He’s widely regarded as a far superior poker player to anyone else in the home game circuit at the levels I play at. Therefore it’s pretty much impossible for him to play there. Sometimes he deals cards at games. Sometimes he plays in AC or Vegas. Mostly I think he plays online where an alias and a computer make everyone who sits down at your online poker table the same: non-threatening except for the size of their bankroll, which is displayed under their name.
Jeff (not his real name) is the real deal: a guy who makes his living from poker. Between the rake of home games, his online winnings, and what he takes home from casinos, the only 9 to 5 that happens in Jeff’s life is the highway that he takes to Atlantic City. Jeff is never working. Or maybe he’s always working. Some people don’t take well to a life without structure and have to create it. He seems very at ease with it.
Jeff has the weekly rhythm of his three weekly home games that he deals at, where gamblers of all sorts come into a couple’s home to pit their wits against the other players and, don’t forget, the luck of the cards. Perhaps this is a structure enough.
I think Jeff’s career was almost pre-ordained: poker player or confidence man. Last night Jeff told a story about being a host for prospective students at his college. Jeff would study the information about the unsuspecting high school student and profile them before their arrival.
They showed up on campus thinking they had found a long lost friend who talked like them, liked the same things, and yes, even dressed like them. Jeff says his “Mr. Ripley” act was remarkably effective on the students. More impressive still was the fact that he didn’t find himself den mother to dozens of high school seniors away from home and pushing life without boundries their first year at college.
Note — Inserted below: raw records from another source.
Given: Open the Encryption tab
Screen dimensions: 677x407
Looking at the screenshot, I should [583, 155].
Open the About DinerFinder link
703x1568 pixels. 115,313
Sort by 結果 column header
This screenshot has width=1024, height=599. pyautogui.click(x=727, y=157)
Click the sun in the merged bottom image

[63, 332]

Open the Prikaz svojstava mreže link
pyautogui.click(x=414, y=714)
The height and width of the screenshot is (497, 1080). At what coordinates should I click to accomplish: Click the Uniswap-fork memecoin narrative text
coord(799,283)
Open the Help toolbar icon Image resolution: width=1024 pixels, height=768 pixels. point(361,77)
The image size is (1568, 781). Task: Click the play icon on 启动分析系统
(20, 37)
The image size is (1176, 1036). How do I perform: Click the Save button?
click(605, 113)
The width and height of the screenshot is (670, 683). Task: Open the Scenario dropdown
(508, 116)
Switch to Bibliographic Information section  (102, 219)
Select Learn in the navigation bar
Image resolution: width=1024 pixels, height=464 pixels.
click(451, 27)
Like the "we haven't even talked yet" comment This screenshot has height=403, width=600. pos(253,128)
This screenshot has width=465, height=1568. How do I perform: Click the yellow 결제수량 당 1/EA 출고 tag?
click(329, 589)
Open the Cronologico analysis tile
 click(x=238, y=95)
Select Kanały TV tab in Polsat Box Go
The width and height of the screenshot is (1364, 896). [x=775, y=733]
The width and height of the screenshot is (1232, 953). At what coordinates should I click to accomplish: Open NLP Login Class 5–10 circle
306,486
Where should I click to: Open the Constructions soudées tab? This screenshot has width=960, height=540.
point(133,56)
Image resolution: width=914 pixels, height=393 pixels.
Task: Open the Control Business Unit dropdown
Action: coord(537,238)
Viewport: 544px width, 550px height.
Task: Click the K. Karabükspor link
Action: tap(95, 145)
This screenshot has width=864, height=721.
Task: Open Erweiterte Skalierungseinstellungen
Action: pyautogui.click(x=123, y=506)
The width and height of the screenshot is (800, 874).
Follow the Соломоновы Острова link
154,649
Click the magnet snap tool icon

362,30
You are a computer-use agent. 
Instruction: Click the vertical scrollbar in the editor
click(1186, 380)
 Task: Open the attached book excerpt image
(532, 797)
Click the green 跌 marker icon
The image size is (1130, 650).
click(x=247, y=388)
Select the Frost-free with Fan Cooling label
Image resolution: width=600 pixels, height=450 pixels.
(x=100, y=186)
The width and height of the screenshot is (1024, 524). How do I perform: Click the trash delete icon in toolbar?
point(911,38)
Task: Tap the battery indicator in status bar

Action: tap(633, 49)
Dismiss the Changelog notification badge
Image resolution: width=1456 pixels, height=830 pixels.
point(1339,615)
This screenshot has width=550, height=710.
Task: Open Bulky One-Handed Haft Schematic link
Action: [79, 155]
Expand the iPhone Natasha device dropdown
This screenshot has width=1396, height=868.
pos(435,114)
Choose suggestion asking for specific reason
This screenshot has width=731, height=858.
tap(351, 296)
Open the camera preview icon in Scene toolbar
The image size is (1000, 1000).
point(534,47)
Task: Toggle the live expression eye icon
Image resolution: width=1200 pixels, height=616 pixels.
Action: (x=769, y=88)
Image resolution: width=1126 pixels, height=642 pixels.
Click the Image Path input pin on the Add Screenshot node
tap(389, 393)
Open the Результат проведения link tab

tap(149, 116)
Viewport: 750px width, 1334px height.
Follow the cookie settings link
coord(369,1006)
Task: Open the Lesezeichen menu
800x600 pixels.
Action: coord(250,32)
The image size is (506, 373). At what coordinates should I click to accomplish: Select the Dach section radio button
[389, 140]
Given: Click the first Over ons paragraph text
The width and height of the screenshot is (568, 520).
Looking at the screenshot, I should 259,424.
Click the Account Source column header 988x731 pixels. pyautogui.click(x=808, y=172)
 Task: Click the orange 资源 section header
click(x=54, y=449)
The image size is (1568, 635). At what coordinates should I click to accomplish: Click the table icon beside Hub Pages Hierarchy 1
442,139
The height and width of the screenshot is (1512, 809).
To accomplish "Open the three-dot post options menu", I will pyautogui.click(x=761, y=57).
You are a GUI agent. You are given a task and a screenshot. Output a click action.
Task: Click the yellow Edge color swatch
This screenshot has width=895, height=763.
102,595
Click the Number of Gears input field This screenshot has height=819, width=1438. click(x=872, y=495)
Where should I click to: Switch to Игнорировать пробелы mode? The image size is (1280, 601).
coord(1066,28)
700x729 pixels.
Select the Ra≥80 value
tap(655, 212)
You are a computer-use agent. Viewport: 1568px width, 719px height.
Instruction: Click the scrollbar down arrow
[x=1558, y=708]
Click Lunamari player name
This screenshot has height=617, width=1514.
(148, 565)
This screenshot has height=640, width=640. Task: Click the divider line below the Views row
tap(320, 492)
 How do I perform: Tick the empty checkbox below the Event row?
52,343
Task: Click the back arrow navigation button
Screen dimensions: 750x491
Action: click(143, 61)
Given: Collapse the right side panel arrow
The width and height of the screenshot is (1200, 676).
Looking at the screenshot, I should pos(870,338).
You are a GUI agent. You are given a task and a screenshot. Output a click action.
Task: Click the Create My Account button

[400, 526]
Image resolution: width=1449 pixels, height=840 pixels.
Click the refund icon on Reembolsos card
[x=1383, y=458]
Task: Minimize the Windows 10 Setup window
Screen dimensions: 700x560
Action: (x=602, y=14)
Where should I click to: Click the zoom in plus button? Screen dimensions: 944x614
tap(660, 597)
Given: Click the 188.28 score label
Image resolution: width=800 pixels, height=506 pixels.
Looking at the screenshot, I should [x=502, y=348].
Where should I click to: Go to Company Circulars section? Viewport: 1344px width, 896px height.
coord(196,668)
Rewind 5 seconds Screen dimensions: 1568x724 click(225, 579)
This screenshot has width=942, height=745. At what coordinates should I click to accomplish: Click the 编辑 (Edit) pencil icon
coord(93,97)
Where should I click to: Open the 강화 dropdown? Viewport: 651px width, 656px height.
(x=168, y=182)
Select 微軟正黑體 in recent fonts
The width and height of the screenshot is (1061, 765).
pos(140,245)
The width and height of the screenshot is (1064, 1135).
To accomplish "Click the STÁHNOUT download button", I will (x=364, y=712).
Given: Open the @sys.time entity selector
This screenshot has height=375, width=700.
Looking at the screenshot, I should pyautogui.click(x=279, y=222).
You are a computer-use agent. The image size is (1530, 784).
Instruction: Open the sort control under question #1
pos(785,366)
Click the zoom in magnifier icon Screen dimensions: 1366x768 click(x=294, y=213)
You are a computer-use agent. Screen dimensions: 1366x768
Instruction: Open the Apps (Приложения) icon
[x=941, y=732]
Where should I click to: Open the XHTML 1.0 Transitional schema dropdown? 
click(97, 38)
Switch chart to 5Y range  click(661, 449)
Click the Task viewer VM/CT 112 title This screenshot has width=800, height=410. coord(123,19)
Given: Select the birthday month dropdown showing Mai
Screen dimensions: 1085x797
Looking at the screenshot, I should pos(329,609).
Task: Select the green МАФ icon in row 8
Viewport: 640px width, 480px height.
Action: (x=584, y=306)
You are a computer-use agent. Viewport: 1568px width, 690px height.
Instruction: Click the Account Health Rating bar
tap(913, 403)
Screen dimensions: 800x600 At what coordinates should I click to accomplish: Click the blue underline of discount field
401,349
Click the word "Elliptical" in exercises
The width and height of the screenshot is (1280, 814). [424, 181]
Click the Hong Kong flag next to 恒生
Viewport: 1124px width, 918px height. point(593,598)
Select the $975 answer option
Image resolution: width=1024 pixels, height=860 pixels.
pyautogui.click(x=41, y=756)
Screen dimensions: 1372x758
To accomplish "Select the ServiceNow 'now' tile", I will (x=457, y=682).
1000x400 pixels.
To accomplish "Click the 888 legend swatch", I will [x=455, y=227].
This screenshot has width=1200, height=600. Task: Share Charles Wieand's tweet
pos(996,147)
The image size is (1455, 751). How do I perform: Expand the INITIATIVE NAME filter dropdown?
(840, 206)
After their first “big” breakup and the inevitable night of drinking, I would expect that they all would have called Jeff, the one person that they first identified with at the school and who must understand them.
Or perhaps Jeff did all this in his last year at college so he didn’t have to see the students he recruited, I didn’t ask.
These days Jeff’s profiling skills are still in use, just at poker. I once was sitting at a table where Jeff was dealing a shift. He was in a punchy mood and so after all the cards were out and all the bets were in, he’d announce the winning hand.
“Show me…um…Ace-five hearts”
Someone would dutifully turn over a hand close to or exactly like it. He did this for about ten minutes and when he realized it was making everyone uncomfortable, grew bored with it.
Whereas most people spend their time playing online at one table or another, Jeff tells me how he has found a pocket of poor players who play a particular kind of table. (No, I won’t tell you where they are. He didn’t give me permission to blab.)
He and a friend have been studying the flaws in their profiled player and their strategy has been yielding two and three figures of profit about every half hour. When I leave Jeff for the evening (with over $300 of his friends’ loose change from a successful night at pot limit Hold ’em) I see him sit down for his break from dealing for a half hour of profitable online poker.
Since I don’t have Jeff’s skills, I’ll be going to work on Monday. But I think Jeff will be working too.